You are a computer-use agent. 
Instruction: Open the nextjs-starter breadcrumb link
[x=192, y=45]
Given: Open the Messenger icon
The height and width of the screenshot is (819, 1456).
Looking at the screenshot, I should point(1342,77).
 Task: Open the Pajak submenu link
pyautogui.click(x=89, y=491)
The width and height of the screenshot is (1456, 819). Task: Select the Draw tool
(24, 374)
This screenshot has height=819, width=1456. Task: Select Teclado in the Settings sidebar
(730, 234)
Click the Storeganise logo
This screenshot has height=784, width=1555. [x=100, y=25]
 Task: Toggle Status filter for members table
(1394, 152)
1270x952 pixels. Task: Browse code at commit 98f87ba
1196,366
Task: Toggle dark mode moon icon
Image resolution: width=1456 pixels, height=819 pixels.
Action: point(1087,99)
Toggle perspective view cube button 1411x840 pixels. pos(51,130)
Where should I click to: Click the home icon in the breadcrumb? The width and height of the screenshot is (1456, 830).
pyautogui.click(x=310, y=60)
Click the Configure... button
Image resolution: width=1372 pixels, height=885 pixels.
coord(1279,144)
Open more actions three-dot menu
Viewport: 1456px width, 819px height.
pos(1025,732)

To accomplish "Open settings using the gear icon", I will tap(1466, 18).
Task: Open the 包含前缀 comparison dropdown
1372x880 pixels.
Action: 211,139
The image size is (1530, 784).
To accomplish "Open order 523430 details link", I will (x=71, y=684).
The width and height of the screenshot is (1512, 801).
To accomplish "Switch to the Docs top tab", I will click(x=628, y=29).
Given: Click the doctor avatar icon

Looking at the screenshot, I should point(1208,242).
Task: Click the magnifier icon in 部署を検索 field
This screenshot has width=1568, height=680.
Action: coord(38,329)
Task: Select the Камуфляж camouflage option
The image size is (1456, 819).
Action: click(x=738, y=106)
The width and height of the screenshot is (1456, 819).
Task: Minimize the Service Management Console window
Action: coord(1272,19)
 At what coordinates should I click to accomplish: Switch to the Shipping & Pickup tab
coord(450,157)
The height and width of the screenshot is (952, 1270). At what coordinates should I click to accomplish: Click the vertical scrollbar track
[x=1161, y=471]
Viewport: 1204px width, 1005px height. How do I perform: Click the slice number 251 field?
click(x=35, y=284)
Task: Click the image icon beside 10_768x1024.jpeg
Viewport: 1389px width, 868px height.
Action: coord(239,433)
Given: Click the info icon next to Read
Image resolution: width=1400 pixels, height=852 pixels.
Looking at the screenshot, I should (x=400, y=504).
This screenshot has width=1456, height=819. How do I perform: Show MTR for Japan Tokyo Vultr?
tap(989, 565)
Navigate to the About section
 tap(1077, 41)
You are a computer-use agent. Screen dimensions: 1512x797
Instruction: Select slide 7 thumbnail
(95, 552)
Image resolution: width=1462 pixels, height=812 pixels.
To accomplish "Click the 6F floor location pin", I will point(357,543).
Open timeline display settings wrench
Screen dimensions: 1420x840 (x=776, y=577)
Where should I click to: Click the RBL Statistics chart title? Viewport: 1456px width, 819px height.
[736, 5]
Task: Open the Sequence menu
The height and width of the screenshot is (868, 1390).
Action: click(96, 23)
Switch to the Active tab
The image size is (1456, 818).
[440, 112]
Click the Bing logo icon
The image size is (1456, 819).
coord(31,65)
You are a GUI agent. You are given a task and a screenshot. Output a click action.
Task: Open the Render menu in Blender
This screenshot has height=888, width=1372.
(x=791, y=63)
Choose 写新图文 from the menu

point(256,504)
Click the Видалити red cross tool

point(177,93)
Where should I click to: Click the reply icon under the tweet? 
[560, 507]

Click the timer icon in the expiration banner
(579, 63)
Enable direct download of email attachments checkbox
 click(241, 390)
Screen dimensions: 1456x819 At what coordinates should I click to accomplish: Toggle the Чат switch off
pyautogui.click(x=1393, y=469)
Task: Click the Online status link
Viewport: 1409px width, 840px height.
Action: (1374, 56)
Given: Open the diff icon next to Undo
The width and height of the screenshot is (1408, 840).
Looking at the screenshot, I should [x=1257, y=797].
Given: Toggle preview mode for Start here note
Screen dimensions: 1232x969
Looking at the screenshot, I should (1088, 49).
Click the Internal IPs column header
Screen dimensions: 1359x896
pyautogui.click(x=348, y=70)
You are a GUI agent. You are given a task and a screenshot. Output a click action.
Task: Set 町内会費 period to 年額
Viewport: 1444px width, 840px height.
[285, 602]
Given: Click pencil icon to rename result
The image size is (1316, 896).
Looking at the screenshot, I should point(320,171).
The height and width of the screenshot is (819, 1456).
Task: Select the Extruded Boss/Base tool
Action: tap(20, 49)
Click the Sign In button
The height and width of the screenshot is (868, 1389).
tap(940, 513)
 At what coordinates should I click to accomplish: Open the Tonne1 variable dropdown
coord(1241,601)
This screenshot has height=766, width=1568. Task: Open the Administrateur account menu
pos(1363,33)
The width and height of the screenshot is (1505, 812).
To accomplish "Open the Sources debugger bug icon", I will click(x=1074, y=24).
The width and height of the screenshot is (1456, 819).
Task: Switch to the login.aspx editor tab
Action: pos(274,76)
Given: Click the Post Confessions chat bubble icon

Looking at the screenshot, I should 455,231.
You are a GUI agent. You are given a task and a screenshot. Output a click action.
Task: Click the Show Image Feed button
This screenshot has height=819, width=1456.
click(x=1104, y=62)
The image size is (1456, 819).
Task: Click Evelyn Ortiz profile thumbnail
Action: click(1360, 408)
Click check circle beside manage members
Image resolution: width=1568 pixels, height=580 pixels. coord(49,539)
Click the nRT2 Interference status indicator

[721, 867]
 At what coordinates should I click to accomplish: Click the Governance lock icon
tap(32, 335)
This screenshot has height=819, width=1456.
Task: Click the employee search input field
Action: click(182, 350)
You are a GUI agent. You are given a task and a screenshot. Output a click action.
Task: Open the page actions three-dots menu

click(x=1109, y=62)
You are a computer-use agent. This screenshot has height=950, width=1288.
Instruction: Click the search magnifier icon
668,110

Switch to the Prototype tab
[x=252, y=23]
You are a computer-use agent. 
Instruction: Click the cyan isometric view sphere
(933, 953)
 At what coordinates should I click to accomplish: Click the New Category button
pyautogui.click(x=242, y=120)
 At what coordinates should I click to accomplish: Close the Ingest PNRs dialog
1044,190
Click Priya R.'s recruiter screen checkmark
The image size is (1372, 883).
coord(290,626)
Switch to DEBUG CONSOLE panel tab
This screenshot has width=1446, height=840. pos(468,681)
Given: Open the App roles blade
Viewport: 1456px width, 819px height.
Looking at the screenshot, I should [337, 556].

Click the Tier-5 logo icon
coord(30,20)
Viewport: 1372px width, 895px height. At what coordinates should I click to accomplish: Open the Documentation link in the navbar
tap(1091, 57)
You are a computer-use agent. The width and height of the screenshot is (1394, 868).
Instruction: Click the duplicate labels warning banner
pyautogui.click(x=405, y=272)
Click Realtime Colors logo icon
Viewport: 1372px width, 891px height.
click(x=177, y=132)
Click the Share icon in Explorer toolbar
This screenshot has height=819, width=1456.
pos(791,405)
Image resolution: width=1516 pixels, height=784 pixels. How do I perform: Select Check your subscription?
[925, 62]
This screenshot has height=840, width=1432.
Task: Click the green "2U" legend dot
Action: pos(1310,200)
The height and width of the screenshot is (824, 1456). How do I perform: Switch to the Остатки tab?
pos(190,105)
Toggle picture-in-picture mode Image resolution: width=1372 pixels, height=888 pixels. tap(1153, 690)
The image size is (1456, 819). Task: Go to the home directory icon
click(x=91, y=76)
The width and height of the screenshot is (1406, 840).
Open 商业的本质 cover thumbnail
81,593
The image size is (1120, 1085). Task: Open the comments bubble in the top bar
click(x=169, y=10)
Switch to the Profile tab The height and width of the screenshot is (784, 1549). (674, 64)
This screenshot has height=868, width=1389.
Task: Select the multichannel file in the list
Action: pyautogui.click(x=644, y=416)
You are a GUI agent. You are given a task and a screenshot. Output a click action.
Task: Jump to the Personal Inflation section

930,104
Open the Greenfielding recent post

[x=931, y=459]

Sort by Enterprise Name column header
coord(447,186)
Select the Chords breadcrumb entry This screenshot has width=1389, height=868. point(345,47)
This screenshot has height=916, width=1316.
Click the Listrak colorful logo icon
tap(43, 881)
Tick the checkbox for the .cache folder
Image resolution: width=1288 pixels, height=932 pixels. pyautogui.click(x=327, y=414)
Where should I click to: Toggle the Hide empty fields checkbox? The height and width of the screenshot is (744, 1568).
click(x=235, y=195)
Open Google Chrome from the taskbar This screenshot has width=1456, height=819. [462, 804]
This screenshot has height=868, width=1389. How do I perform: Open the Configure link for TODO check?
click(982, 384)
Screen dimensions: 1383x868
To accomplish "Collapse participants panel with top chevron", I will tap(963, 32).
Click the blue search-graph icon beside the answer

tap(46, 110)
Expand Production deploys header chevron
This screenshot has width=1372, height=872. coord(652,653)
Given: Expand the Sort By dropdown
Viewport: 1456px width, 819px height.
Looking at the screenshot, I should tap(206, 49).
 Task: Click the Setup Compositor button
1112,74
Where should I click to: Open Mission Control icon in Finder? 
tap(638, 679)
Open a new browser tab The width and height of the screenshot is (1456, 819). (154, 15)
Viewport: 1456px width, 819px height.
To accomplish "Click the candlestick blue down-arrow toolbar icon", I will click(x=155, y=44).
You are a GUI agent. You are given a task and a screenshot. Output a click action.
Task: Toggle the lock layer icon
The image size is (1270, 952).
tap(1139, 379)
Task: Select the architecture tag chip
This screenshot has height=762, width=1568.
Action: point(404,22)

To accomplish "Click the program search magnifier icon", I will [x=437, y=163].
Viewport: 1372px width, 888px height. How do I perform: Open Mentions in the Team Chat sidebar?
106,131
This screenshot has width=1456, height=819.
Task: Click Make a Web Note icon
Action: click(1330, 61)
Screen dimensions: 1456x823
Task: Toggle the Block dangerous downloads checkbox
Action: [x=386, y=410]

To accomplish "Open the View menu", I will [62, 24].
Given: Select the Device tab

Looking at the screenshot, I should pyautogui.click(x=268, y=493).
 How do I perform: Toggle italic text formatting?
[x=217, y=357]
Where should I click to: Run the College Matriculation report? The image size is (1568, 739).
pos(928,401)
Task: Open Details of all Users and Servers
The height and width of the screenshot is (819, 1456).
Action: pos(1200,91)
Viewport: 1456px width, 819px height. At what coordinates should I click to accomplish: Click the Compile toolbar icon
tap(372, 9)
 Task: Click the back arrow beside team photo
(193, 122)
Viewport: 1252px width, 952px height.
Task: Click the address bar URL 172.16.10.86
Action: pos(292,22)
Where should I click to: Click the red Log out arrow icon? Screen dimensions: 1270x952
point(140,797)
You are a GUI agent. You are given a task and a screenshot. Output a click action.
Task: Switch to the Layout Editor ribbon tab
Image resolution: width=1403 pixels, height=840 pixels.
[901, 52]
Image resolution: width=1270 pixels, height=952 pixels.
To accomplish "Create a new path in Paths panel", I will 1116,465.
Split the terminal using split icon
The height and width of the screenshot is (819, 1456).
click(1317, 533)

▶ [WORK INSTRUCTION]:
Reproduce word for word the material above, beginning with the line that contains "Instruction: Click the search magnifier icon" and ending with the line that contains "Click Priya R.'s recruiter screen checkmark".

▶ [ANSWER FOR THIS EXERCISE]:
Instruction: Click the search magnifier icon
668,110

Switch to the Prototype tab
[x=252, y=23]
You are a computer-use agent. 
Instruction: Click the cyan isometric view sphere
(933, 953)
 At what coordinates should I click to accomplish: Click the New Category button
pyautogui.click(x=242, y=120)
 At what coordinates should I click to accomplish: Close the Ingest PNRs dialog
1044,190
Click Priya R.'s recruiter screen checkmark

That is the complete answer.